Getting there: Depending on your cruise itinerary, either fly LAX-St. Petersburg, returning Moscow-LAX, or vice versa. There is connecting service LAX-St. Petersburg on Lufthansa and Aeroflot, a-nd connecting service to Moscow (changing planes on the continent); round-trip fares begin at about $1,500.

The Anton Chekhov: The 184-passenger ship is operated by the Swiss firm Mittelthurgau, Weinfelden, Switzerland. The U.S. representative is EuroCruises, 303 W. 13th St., New York, NY 10014-1207; telephone (800) 688-3876, fax (212) 366-4747. The Chekhov has one dining room (with two dinner seatings), two bars and a swimming pool. U.S. dollars are accepted on board.

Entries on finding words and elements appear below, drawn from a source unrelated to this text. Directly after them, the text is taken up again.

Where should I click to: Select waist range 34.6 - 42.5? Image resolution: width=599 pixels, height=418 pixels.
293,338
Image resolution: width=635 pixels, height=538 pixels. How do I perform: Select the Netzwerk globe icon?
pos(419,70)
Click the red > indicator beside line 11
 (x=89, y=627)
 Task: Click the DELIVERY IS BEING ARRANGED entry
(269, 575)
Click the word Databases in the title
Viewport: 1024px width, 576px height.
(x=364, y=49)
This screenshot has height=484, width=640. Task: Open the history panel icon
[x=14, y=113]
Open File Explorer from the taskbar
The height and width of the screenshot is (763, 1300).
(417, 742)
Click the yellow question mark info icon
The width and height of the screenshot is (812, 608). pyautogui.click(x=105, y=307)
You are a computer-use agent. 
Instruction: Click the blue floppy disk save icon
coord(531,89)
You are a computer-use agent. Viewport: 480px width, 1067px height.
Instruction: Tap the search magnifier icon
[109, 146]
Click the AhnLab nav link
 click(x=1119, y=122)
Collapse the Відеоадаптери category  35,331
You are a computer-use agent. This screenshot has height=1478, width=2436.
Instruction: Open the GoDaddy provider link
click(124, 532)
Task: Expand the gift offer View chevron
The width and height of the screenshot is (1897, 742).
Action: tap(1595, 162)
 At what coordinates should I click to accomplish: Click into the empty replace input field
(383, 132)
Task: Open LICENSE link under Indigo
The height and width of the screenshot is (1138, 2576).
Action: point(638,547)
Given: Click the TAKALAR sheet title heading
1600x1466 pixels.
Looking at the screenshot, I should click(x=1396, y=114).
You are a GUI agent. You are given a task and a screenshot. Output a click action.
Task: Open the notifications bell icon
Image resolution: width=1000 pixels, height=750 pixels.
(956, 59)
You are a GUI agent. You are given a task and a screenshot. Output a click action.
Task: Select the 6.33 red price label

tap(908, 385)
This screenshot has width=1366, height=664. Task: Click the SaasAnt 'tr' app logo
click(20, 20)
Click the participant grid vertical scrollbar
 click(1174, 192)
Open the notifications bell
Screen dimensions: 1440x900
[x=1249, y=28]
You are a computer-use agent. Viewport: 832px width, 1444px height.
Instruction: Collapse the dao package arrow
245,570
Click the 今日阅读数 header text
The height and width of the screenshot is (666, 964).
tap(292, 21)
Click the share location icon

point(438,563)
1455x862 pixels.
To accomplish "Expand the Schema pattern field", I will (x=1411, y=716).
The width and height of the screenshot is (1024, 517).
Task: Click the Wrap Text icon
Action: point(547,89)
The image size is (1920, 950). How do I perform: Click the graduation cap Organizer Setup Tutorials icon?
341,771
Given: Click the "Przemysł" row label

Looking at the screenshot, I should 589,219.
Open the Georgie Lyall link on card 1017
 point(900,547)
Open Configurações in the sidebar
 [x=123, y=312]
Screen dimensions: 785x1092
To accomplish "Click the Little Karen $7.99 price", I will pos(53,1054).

Cruises: No more cruises are available this year. Next year, 12-day itineraries depart Krasnoyarsk for Dudinka June 17-28, July 8-19, July 29-Aug. 9, Aug. 19-30 and Sept. 9-20. Eleven-day packages make the reverse trip from Dudinka to Krasnoyarsk June 28-July 8, July 19-29, Aug. 9-19, Aug. 30-Sept. 9 and Sept. 20-30. Other companies offering cruises in Russia include Cruise Marketing International, tel. (800) 578-7742; Quark Expeditions (Arctic trips), tel. (800) 356-5699; and Unique World Travel, tel. (800) 669-0757.

Prices: Per-person rates on the Anton Chekhov, based on double occupancy, begin at $1,740 for an 11-day cruise, $1,880 for 12 days. Air fare within Russia, transfers and excursions are included. EuroCruises will arrange flights from U.S. and help with visas.